HP Forums
Questions regarding HP Roman character set - Printable Version

+- HP Forums (https://www.hpmuseum.org/forum)
+-- Forum: Not HP Calculators (/forum-7.html)
+--- Forum: Not quite HP Calculators - but related (/forum-8.html)
+--- Thread: Questions regarding HP Roman character set (/thread-6763.html)



Questions regarding HP Roman character set - matthiaspaul - 08-30-2016 04:02 PM

Hi,

I recently wrote an article about the "HP Roman" character set, its history, its properties, the variants in existance, and how they are (or were) used in their various environments:

HP Roman

While the article covers the main aspects already, there are still quite a few details I would like to see included for completeness and accurateness. As some of you are much more familiar with the history of Hewlett-Packard and their products, I guess, some of you could provide valuable information.

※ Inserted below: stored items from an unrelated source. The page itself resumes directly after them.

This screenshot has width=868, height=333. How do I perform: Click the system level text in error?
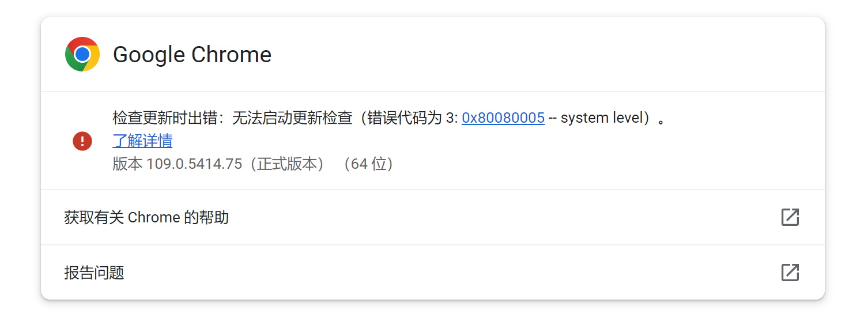602,118
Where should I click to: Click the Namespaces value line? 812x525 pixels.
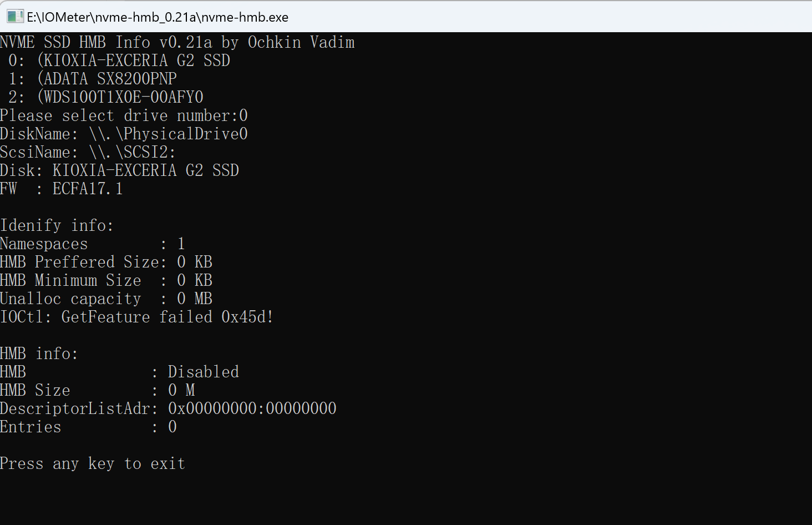[x=92, y=244]
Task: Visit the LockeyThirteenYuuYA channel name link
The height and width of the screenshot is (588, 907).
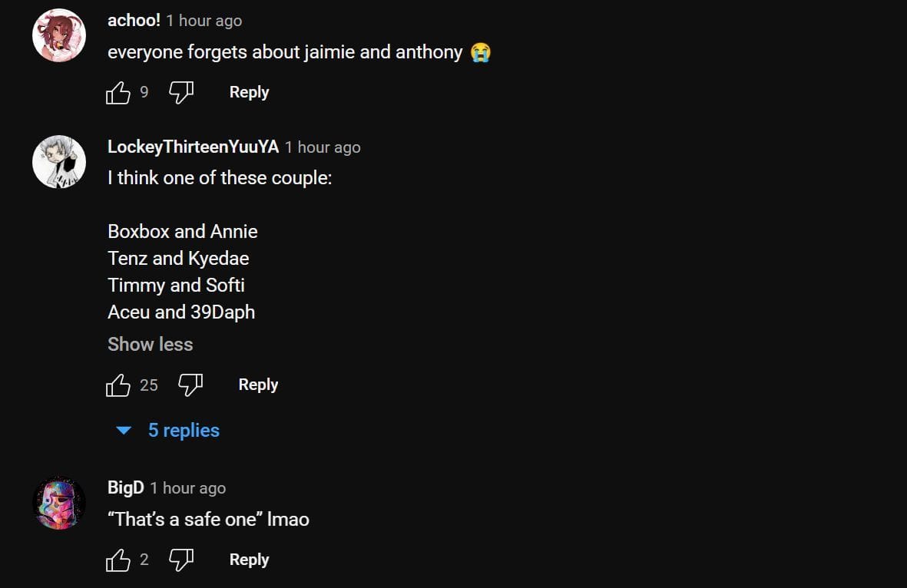Action: [x=193, y=147]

Here's the short list of remaining open questions:

- When exactly was "HP Roman Extension" introduced? The earliest documents using this name I could find are dated 1979, but the machines they describe (HP 300 and HP 250) seem to have been announced or even have been available in 1978 already. Before that date, I could find references to "extended international character sets" etc., but from the very incomplete info I found about them, they seem to have had no similarity with "HP Roman Extension" (different characters, different codepoints). Anyone?

- The earliest character map for "HP Roman Extension" I could find dates from 1982 (but this does not mean, that this particular definition wasn't used earlier already), and it still had many codepoints undefined. When was the 1982 definition actually introduced? Does someone know even earlier representations? Which characters were lacking?

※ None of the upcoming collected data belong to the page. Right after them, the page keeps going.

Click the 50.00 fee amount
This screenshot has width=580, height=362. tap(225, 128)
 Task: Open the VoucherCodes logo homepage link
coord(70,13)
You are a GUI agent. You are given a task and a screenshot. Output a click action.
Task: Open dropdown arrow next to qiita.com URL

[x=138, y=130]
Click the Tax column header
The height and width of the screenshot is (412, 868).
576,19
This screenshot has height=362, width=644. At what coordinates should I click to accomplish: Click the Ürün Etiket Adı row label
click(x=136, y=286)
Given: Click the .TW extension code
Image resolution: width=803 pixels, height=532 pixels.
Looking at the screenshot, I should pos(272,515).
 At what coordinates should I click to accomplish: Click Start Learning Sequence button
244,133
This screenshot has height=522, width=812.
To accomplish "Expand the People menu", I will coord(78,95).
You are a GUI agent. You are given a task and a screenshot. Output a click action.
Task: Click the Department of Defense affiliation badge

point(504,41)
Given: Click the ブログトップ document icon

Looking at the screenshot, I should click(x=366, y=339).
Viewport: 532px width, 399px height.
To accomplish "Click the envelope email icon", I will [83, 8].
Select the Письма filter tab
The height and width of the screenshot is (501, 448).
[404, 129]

- I have found some hints that a HP document named "2640 Series Character Set Generation 13245-90001" might contain character maps of an earlier revision of "HP Roman Extension", but it also could be for another character set, given that the document is apparently dated 1975 (this would precede the earliest date I could find for "HP Roman Extension" by four years). So far, I was unable to find this document. Does someone own a copy of it?

- I found 1984 definitions of both, "HP Roman Extension" and "HP Roman-8", which still had 6(+2) characters undefined. This changed with the 1985 revision of "HP Roman Extension" and "HP Roman-8", which added 6 characters and changed the definition of one character (228) from a stroked d to an eth. These 1985 definitions are also in line with what IBM standardized as codepages 1050 and 1051 in 1989, and except for the "modified HP Roman-8" variant used on early HP RPL calculators in 1986-1988, I am not aware of any other changes later on (except for inofficial "euro" extensions and the later "HP Roman-9"). Are you aware of any revisions of "HP Roman Extension" or "HP Roman-8" after 1985? The pattern of undefined characters before the 1985 revision looks a bit strange to me (two groups 177-178 and 242-245) - why were these areas left undefined in the middle of the code space? (Well, this question applies even more so to the 1982 definition, which left many holes of definition instead of filling up the character set from the bottom more orderly. I assume that this might be down to internal negotiations and back&forth changes - perhaps there is interesting history to be told here as well?)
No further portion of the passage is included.